In 2000, voters approved a gradual lowering of the income tax rate, which was 5.85 percent at the time, to 5 percent. But in the depths of the state’s fiscal crisis in 2002, the Legislature froze the rate at the current 5.3 percent. Now that the state’s economy is rumbling to life, Romney said, it is time to follow through with the full tax cut.

“It’s time to carry out the will of the voters by lowering our tax rate to 5 percent. Let’s get this underway,” Romney said at a State House news conference he called to unveil a new report on capital punishment. “That helps the taxpayers, it follows their voice at the ballot box, and it further stimulates our economy.”

“It was the second election-year tax cut proposed by Romney in the last two weeks: the governor suggested a cut in the capital gains rate last month -- to answer a court ruling -- but he backed down after the Legislature came up with a revenue-neutral compromise. Monday, Democratic legislative leaders reacted coldly to Romney’s proposed income tax cut, saying it was premature to proclaim the end of the state’s fiscal crisis and unwise to cut taxes at the expense of being more aggressive in restoring some of the $3 billion in budget cuts over the past three years.

State Senator Therese Murray, chairwoman of the Senate Ways and Means Committee, warned that the Supreme Judicial Court may order the state to increase spending on schools by $1 billion or more as a result of a lawsuit filed by students in poor districts.

“To say, ‘Let’s spend this money and give tax cuts,’ when just about every single city and town is hurting, I don’t think is a smart thing to do right now,” said Murray, Democrat of Plymouth. “We could be anywhere from $1.5 billion to $3 billion in the hole because of that court case. Why would you get yourself in a deeper hole and hot water now, when that’s looming in front of us?”

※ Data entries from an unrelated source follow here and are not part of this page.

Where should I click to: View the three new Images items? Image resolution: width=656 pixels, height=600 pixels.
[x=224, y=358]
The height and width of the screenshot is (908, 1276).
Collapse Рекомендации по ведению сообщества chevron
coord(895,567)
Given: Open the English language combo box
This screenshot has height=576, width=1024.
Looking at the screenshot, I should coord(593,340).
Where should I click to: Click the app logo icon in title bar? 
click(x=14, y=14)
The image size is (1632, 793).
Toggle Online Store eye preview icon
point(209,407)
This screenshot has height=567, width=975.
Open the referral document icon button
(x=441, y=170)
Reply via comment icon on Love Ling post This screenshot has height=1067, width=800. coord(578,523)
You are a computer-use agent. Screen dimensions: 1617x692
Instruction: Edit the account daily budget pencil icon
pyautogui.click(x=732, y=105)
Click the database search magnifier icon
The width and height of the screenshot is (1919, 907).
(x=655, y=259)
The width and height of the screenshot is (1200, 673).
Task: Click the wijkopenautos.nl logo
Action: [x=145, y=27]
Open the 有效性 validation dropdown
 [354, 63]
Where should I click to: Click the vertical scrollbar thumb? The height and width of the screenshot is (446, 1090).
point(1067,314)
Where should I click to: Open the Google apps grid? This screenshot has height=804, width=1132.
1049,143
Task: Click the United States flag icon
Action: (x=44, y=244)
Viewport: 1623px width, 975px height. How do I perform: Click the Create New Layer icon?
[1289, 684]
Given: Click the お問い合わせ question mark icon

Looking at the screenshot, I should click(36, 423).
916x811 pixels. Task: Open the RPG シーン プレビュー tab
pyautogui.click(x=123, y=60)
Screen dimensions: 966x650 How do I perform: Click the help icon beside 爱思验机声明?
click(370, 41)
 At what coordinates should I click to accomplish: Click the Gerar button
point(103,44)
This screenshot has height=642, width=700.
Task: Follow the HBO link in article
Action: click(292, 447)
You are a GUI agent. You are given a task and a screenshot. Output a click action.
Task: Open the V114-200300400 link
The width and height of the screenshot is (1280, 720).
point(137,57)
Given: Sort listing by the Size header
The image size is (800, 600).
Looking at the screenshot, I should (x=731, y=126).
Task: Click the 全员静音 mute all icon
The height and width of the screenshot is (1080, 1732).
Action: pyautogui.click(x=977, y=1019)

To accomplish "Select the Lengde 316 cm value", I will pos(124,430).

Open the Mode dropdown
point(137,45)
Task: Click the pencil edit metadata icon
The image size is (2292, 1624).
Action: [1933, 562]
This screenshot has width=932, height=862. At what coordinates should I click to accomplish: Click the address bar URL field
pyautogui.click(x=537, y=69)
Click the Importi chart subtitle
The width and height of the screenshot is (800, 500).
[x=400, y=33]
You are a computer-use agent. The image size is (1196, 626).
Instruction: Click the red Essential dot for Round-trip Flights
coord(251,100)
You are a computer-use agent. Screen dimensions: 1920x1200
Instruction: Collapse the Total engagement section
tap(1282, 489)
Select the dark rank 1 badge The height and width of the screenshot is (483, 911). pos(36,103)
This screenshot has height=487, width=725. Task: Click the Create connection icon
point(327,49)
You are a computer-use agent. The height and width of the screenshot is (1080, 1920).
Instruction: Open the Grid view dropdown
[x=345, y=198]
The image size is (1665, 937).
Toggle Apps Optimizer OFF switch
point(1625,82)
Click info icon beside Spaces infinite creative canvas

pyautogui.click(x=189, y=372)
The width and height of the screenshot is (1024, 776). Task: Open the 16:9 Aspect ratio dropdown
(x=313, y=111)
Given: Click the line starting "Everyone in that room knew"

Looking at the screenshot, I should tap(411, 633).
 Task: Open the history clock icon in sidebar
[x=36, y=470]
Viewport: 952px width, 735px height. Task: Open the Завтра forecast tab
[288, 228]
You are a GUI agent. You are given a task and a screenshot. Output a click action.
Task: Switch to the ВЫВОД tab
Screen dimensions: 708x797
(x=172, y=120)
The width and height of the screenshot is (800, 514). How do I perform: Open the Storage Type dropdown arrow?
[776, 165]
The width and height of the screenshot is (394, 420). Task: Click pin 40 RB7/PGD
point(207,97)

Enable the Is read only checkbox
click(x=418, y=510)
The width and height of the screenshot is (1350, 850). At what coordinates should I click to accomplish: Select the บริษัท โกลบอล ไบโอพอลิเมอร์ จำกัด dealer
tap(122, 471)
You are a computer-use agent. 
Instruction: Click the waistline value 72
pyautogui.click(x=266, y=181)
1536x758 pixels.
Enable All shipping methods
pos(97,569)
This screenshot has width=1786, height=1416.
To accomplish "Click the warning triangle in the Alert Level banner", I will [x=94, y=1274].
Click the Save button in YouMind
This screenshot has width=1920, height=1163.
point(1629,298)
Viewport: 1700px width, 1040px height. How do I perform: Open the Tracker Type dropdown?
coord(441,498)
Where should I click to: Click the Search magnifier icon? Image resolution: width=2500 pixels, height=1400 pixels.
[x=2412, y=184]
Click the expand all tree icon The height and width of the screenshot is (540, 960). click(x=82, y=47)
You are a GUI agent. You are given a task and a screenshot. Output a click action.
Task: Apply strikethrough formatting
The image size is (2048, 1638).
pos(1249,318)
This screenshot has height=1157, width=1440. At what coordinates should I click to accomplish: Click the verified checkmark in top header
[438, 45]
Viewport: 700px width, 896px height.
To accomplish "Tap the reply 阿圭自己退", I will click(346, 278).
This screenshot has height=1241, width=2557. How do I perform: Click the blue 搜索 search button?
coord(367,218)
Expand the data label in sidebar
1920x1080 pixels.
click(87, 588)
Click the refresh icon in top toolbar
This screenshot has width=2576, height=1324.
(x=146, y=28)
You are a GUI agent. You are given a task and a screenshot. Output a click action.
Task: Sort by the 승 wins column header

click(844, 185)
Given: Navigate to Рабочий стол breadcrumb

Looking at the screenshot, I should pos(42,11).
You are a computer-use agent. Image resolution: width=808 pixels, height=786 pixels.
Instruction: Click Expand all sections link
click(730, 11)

Lowering the income tax rate to 5 percent would cost the state between $200 million and $225 million in fiscal 2005. But it would reduce revenue by twice that amount in fiscal 2006, when it would be in effect for the entire year. Tax increases must take effect at the beginning of the calendar year on Jan. 1, while the fiscal year begins July 1.

Romney’s optimism is based largely on a substantial spike in the amount of money Massachusetts collected last month from income withholding, which makes up most of the state’s revenue and is considered a key barometer of overall economic health because it is tied so closely to job creation. The state took in $599 million in income withholding last month, up $84 million, or 16.3 percent, from April 2003. Overall, it received $1.8 billion in revenue, up $410 million, or 29 percent, compared with last April.